▸ DOCUMENT EXTRACT:
════

Hello, I am trying to sequence pichia genome with a transgene insertion. I have paired end reads from Illumina miniseq.
I tried using BWA with wild type genome as reference followed by samtools mpileup and vcfutils to get a consensus sequence. However, in that approach, my insertion vector was not a part of the final assembly. I aligned the reads against the my vector sequence and saw over 40,000 reads aligning to the vector sequence so I am sure that my insertion vector is present in the genome.
I then used Abyss to do a denovo assembly and used the scaffolds generated from abyss to align against the wild type genome and again I ended up with a final assembly with no vector sequence.
Is there a way to get a final assembly with four chromosomes (Pichia pastoris) and my vector sequences present?
Thanks, Shash
Seems odd to me. Given the coverage you said your transgene had when you mapped using it as reference, it should have been assembled. Did you try blasting the transgene against the abyss assembly?
Yes I filtered the reads that aligned to my vector sequence and then I aligned those reads against the contigs generated by Abyss and they all align. My issue is that when I take those contig sequences and align them against wild type genome as reference using BWA, my vector disappears in the final assembly
Of course the vector "disappears", the reference genome doesn't contain it and my guess is it is soft clipped.

════

Collected data:
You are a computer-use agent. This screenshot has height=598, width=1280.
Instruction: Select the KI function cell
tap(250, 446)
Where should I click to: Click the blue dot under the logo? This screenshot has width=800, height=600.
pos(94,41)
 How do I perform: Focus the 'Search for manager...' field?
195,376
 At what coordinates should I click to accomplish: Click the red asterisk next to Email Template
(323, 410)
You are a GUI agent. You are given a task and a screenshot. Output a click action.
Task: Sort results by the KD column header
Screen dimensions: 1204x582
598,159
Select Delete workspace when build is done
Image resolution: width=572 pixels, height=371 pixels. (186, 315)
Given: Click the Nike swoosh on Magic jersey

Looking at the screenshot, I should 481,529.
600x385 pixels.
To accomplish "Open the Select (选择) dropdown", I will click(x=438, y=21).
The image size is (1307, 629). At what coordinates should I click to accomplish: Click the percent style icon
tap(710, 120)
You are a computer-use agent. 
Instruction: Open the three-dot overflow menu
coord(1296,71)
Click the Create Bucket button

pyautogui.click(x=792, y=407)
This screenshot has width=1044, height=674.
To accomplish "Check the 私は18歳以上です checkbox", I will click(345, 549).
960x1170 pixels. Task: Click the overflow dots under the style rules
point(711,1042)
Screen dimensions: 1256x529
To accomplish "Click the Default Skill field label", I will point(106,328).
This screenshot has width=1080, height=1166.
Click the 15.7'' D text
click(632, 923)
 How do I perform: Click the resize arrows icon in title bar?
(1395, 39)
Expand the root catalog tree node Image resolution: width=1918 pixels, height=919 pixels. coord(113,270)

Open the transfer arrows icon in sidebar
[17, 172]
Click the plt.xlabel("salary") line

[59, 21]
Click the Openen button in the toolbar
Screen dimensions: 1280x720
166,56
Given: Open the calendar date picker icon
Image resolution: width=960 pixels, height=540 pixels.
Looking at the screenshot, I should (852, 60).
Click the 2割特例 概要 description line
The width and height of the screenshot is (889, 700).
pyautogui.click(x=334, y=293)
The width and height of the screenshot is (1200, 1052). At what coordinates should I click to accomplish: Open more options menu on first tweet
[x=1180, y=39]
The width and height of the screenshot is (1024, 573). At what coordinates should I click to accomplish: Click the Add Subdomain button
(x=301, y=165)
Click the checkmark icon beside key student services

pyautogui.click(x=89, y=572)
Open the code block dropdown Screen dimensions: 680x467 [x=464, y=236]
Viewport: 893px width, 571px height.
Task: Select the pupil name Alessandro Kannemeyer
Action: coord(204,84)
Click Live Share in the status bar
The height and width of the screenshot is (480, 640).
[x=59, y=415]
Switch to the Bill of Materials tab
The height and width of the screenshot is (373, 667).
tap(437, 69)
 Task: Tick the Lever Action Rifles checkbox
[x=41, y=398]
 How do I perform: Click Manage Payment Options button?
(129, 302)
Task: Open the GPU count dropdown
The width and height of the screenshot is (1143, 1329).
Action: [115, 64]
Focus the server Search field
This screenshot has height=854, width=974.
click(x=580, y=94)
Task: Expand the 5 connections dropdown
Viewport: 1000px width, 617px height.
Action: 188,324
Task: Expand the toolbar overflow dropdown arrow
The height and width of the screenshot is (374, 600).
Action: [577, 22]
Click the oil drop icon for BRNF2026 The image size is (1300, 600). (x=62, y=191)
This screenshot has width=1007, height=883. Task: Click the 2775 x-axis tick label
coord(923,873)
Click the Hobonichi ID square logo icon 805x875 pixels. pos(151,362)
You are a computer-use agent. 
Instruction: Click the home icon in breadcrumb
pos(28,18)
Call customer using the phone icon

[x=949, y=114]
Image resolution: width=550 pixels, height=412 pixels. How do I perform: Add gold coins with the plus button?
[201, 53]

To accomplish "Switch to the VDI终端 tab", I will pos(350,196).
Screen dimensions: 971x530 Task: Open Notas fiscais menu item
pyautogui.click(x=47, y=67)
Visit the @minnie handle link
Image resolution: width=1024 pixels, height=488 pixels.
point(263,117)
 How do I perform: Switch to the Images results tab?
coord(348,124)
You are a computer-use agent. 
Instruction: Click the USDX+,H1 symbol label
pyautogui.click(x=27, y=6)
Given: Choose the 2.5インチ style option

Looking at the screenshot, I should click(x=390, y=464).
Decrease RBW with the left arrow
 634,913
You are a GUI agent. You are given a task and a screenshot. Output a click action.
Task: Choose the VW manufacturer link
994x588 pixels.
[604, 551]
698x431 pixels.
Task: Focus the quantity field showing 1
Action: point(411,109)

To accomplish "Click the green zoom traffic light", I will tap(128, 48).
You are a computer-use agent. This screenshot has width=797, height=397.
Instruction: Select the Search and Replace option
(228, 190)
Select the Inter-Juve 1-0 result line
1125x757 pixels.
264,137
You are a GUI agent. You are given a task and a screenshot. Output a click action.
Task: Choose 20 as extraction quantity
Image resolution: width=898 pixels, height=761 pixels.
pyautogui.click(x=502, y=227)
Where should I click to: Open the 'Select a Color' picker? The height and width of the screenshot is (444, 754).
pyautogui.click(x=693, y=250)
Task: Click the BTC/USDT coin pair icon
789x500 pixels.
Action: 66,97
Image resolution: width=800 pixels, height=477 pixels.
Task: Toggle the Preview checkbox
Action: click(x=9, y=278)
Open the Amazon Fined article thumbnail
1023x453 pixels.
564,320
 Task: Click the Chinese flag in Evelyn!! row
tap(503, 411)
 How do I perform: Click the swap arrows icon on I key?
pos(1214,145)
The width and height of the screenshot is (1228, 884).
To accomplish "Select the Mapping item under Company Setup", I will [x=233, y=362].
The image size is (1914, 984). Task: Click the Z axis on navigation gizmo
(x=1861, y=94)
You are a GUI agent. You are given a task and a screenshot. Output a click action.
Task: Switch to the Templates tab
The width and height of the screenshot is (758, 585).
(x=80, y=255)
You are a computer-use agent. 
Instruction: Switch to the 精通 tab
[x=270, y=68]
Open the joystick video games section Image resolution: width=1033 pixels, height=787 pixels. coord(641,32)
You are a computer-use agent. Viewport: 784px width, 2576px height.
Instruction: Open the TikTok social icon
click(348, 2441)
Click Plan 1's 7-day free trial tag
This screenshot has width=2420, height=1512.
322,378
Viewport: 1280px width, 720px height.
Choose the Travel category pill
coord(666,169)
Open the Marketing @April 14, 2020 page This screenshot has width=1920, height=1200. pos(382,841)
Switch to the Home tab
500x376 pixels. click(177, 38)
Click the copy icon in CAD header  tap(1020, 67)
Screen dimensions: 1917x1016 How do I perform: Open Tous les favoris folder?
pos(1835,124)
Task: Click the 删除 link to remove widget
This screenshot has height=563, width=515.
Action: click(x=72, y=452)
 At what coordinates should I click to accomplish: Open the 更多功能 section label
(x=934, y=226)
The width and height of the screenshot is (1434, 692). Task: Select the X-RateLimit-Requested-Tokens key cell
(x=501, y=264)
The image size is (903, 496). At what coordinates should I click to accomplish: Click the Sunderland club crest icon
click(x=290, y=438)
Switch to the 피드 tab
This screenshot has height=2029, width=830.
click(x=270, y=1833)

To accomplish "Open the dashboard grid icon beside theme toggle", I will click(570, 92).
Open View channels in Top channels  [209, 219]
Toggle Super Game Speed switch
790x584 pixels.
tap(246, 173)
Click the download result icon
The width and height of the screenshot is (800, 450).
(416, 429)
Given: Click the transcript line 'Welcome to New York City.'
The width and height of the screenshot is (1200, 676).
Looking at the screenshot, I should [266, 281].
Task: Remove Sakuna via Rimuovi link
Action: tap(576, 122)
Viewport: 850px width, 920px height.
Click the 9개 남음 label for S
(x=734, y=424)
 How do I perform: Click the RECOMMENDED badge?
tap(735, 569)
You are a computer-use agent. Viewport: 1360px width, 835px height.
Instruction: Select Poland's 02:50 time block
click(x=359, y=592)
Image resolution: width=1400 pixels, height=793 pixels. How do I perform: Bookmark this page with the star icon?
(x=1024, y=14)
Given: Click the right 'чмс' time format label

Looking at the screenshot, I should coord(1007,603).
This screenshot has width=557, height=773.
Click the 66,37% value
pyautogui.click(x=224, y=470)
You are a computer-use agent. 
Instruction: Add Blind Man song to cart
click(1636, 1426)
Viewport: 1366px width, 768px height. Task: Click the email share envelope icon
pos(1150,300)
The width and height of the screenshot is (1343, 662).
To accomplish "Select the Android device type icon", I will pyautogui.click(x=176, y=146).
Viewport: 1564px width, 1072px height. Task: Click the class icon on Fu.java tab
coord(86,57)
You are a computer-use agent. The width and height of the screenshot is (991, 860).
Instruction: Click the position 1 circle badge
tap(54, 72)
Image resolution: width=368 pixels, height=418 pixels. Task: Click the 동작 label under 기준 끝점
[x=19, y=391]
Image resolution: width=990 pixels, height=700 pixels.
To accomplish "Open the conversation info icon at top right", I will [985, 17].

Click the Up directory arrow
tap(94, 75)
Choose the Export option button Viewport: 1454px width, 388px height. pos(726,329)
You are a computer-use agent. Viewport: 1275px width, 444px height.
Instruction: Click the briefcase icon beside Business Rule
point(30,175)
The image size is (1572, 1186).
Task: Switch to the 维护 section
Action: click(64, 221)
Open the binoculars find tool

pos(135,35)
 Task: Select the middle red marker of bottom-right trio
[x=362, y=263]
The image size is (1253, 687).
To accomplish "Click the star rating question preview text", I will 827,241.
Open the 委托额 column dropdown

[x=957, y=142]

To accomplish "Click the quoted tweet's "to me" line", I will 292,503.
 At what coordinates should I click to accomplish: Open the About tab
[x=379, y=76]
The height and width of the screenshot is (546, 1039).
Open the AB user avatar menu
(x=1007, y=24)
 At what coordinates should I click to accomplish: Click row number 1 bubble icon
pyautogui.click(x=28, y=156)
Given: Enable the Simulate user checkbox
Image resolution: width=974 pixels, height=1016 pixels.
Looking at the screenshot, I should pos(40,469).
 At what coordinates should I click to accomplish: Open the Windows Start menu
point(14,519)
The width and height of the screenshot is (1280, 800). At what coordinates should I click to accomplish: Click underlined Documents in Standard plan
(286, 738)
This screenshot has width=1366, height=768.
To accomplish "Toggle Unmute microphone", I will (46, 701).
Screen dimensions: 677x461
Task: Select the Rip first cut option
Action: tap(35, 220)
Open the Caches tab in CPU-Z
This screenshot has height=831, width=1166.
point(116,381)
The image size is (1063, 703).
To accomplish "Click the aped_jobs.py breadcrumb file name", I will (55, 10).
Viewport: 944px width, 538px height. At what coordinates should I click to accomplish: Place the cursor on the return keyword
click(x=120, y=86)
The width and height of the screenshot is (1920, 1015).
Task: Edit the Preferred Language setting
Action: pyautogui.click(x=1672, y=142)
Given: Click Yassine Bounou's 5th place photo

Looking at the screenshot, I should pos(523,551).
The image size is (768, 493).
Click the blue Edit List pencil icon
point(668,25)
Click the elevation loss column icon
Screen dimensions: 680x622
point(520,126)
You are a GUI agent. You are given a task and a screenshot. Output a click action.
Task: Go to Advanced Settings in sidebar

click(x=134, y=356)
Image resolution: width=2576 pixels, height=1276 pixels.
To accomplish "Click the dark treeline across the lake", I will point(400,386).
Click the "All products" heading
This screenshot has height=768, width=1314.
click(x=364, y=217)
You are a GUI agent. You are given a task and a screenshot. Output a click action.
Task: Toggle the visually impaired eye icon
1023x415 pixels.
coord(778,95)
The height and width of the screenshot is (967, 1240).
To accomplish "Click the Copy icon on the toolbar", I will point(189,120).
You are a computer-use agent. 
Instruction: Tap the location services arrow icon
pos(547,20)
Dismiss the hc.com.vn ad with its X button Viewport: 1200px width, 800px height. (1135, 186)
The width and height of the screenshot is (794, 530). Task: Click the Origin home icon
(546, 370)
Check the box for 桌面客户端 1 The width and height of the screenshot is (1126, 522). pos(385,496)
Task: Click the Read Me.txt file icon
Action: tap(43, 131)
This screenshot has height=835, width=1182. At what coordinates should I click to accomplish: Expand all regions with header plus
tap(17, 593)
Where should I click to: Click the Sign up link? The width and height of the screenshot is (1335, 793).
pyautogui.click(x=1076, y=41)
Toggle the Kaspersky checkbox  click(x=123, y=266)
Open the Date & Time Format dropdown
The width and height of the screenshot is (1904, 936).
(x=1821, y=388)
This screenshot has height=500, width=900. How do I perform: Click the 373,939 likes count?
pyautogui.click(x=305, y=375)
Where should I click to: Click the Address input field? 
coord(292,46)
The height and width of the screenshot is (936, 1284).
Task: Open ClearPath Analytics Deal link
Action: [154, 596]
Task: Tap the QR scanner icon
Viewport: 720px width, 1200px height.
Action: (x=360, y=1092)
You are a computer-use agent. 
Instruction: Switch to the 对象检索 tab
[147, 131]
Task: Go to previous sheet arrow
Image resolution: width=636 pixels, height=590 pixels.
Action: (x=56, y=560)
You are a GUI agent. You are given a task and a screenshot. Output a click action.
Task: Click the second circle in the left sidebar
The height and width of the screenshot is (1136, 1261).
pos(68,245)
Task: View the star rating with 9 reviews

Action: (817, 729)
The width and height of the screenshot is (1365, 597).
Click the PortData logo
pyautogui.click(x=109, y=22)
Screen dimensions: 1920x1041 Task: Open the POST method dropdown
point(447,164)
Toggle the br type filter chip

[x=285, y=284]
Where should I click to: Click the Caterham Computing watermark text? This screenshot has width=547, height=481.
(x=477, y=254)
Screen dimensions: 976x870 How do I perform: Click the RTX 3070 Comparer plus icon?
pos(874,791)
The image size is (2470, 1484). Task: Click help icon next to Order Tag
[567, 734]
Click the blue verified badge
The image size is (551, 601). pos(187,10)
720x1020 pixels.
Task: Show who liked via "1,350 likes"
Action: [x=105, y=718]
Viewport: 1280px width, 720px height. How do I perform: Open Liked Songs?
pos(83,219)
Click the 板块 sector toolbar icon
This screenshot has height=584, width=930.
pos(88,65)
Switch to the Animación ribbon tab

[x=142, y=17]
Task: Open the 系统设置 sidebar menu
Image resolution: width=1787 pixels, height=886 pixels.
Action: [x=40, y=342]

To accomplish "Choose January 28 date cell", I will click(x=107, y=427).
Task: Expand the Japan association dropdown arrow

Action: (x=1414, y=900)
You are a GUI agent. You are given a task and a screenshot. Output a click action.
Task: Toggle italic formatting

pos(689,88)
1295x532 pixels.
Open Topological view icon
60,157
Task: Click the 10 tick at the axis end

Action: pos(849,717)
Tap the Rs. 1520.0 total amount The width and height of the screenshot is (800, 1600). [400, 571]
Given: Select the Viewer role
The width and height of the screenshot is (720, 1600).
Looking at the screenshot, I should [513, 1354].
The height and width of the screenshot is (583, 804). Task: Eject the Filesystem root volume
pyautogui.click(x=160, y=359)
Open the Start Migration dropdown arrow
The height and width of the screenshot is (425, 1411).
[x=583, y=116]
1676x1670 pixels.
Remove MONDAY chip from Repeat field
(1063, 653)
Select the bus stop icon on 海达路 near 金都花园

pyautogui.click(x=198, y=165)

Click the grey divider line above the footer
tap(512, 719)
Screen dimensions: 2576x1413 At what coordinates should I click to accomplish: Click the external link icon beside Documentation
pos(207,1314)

════

▸ TASK LIST:
**1.** From the Pichia assembly thread, reproduce word for word the stretch from "I tried using" through "vector sequences present?".
**2.** Answer these questions from the Pichia assembly thread:
(a) Which instrument produced the paired end reads?
(b) Which tool was used for the de novo assembly?
(c) How many chromosomes should the desired final assembly have?

▸ RESPONSES BY TASK:
**1.**
I tried using BWA with wild type genome as reference followed by samtools mpileup and vcfutils to get a consensus sequence. However, in that approach, my insertion vector was not a part of the final assembly. I aligned the reads against the my vector sequence and saw over 40,000 reads aligning to the vector sequence so I am sure that my insertion vector is present in the genome.
I then used Abyss to do a denovo assembly and used the scaffolds generated from abyss to align against the wild type genome and again I ended up with a final assembly with no vector sequence.
Is there a way to get a final assembly with four chromosomes (Pichia pastoris) and my vector sequences present?

**2.**
(a) An Illumina miniseq.
(b) Abyss.
(c) Four.